-------- DATA FOR ANALYSIS
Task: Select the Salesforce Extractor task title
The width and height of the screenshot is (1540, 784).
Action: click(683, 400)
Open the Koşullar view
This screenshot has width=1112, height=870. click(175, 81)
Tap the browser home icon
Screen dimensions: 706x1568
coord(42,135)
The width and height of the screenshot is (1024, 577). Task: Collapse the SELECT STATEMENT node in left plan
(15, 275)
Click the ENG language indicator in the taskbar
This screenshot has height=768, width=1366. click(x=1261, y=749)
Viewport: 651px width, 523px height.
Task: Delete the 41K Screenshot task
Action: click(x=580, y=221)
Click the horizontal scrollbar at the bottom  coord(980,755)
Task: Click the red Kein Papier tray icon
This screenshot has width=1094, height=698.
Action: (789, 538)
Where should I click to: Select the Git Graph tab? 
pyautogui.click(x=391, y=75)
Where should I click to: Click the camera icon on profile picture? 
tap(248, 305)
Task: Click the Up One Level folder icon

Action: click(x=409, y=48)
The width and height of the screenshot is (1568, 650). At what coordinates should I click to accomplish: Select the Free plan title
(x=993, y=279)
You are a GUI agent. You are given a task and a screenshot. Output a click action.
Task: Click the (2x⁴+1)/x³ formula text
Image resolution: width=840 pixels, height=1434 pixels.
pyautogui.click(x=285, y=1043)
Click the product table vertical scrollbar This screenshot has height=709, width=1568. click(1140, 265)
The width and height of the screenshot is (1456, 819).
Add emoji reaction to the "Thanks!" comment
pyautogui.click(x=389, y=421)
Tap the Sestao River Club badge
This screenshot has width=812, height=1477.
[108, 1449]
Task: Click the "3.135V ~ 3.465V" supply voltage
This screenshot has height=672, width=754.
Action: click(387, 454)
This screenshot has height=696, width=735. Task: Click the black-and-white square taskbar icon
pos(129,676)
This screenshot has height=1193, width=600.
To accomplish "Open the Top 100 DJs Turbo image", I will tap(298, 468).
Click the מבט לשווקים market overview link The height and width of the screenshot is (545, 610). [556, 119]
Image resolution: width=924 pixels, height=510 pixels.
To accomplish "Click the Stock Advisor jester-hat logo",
----------------
**PROBLEM REQUIREMENTS**
What this exercise asks for is the data above, retyped exactly.

**OUTPUT FOR THIS TASK**
Task: Select the Salesforce Extractor task title
The width and height of the screenshot is (1540, 784).
Action: click(683, 400)
Open the Koşullar view
This screenshot has width=1112, height=870. click(175, 81)
Tap the browser home icon
Screen dimensions: 706x1568
coord(42,135)
The width and height of the screenshot is (1024, 577). Task: Collapse the SELECT STATEMENT node in left plan
(15, 275)
Click the ENG language indicator in the taskbar
This screenshot has height=768, width=1366. click(x=1261, y=749)
Viewport: 651px width, 523px height.
Task: Delete the 41K Screenshot task
Action: click(x=580, y=221)
Click the horizontal scrollbar at the bottom  coord(980,755)
Task: Click the red Kein Papier tray icon
This screenshot has width=1094, height=698.
Action: (789, 538)
Where should I click to: Select the Git Graph tab? 
pyautogui.click(x=391, y=75)
Where should I click to: Click the camera icon on profile picture? 
tap(248, 305)
Task: Click the Up One Level folder icon

Action: click(x=409, y=48)
The width and height of the screenshot is (1568, 650). At what coordinates should I click to accomplish: Select the Free plan title
(x=993, y=279)
You are a GUI agent. You are given a task and a screenshot. Output a click action.
Task: Click the (2x⁴+1)/x³ formula text
Image resolution: width=840 pixels, height=1434 pixels.
pyautogui.click(x=285, y=1043)
Click the product table vertical scrollbar This screenshot has height=709, width=1568. click(1140, 265)
The width and height of the screenshot is (1456, 819).
Add emoji reaction to the "Thanks!" comment
pyautogui.click(x=389, y=421)
Tap the Sestao River Club badge
This screenshot has width=812, height=1477.
[108, 1449]
Task: Click the "3.135V ~ 3.465V" supply voltage
This screenshot has height=672, width=754.
Action: click(387, 454)
This screenshot has height=696, width=735. Task: Click the black-and-white square taskbar icon
pos(129,676)
This screenshot has height=1193, width=600.
To accomplish "Open the Top 100 DJs Turbo image", I will tap(298, 468).
Click the מבט לשווקים market overview link The height and width of the screenshot is (545, 610). [556, 119]
Image resolution: width=924 pixels, height=510 pixels.
To accomplish "Click the Stock Advisor jester-hat logo",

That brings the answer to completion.